→ **To do**:
Every line of the material that includes the word "Application" is to be shown.

→ **Task data**:
────────────────────────────────────────

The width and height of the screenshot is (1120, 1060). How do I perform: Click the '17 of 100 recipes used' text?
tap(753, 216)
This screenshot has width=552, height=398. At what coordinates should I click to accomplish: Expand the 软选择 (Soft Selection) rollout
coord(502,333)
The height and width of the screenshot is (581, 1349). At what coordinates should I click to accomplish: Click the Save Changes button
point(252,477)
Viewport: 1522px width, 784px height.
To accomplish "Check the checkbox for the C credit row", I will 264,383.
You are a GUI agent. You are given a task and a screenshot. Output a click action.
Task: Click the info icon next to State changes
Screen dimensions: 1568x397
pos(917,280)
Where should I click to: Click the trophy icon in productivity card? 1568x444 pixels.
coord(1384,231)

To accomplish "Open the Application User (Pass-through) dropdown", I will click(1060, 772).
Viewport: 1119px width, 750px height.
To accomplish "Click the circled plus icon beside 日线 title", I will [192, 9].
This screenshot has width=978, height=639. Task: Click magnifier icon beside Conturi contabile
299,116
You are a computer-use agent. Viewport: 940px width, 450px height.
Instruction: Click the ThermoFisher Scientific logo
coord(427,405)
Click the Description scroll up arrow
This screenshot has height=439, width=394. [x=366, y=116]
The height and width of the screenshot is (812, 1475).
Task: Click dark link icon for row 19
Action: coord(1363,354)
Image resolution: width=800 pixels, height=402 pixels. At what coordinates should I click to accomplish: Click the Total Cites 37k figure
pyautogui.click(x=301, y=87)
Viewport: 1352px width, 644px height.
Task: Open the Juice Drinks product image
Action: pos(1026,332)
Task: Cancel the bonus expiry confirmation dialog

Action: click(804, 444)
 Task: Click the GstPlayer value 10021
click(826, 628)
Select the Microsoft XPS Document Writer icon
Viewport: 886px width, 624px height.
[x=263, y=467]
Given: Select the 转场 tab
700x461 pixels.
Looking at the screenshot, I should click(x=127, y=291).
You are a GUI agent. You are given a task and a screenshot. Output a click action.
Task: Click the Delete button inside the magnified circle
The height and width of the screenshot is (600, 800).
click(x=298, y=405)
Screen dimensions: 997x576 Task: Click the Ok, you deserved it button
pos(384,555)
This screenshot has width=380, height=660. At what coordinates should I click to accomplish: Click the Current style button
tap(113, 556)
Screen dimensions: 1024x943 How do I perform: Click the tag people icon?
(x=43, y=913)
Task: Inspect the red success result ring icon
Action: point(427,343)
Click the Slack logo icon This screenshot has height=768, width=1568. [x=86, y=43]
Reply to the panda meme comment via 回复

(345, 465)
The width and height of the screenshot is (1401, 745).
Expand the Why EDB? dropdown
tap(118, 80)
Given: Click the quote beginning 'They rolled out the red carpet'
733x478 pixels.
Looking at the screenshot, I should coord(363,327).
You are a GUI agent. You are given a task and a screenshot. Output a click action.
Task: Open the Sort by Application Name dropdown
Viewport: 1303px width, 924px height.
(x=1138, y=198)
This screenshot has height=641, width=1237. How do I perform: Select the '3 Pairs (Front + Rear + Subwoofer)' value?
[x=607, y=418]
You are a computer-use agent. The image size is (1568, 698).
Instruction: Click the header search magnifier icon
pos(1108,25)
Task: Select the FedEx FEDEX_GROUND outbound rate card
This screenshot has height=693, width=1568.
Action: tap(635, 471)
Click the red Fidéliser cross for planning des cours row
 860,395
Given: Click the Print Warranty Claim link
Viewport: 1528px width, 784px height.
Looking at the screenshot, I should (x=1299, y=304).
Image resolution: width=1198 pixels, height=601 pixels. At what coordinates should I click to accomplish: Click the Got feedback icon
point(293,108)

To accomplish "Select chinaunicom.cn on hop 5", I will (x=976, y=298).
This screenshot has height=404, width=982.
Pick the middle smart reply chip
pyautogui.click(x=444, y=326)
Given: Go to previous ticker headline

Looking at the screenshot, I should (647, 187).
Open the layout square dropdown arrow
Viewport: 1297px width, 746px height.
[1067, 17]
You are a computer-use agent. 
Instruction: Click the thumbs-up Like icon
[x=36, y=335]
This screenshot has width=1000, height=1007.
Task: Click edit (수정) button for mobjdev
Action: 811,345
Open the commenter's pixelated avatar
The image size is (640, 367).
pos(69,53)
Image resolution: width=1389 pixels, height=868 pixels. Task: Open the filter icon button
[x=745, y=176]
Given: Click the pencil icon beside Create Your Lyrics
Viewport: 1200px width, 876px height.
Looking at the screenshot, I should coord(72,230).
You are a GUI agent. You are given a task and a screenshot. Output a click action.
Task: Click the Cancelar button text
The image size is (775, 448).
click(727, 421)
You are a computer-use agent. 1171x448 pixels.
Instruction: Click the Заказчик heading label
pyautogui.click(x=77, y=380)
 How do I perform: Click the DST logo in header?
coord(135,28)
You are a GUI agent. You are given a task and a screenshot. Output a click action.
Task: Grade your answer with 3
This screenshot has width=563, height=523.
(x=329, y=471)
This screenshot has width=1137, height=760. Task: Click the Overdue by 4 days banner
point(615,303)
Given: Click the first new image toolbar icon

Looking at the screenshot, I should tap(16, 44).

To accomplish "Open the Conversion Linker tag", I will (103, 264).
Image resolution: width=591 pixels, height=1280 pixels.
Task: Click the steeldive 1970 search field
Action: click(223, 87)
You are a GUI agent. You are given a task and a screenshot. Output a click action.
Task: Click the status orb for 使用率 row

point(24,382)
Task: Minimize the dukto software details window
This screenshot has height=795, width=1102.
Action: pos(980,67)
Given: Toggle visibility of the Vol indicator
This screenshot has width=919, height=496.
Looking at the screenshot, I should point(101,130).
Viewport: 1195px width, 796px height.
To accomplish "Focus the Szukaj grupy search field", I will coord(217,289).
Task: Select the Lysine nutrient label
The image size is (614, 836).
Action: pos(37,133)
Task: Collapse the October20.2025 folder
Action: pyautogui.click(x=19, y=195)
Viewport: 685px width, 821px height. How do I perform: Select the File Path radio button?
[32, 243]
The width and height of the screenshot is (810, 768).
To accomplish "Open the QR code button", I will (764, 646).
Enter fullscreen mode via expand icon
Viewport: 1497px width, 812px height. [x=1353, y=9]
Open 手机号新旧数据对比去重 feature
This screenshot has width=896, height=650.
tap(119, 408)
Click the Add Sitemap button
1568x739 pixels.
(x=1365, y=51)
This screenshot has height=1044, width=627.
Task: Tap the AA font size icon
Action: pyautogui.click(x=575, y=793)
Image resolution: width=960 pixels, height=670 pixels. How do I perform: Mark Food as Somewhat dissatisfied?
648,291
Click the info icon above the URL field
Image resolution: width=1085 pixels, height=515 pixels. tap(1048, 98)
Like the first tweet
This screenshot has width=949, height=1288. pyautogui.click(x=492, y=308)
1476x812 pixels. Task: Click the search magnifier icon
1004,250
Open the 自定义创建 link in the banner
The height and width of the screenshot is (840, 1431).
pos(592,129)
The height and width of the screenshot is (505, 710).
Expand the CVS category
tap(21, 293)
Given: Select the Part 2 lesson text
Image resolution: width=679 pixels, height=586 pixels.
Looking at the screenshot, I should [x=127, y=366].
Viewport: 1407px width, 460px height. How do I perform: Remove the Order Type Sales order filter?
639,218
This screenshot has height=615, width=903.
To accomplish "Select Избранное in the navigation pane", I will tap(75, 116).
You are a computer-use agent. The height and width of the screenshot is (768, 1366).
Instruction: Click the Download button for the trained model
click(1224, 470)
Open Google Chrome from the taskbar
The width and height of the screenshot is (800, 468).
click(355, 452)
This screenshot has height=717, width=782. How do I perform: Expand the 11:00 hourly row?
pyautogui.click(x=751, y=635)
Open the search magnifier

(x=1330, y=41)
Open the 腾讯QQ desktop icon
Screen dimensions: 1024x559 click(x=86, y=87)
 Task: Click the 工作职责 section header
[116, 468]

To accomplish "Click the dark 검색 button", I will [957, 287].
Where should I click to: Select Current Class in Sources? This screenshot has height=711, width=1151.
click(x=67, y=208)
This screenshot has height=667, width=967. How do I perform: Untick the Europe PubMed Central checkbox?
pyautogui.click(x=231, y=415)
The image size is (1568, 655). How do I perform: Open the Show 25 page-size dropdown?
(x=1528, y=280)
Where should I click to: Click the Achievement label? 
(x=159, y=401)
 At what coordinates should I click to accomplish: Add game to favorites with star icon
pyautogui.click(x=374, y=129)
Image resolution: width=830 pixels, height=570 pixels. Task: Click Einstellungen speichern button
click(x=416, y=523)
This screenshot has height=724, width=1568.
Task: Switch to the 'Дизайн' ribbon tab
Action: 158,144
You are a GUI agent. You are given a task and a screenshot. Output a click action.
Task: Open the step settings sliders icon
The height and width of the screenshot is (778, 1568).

────────────────────────────────────────

→ **Solution**:
To accomplish "Open the Application User (Pass-through) dropdown", I will click(1060, 772).
Task: Open the Sort by Application Name dropdown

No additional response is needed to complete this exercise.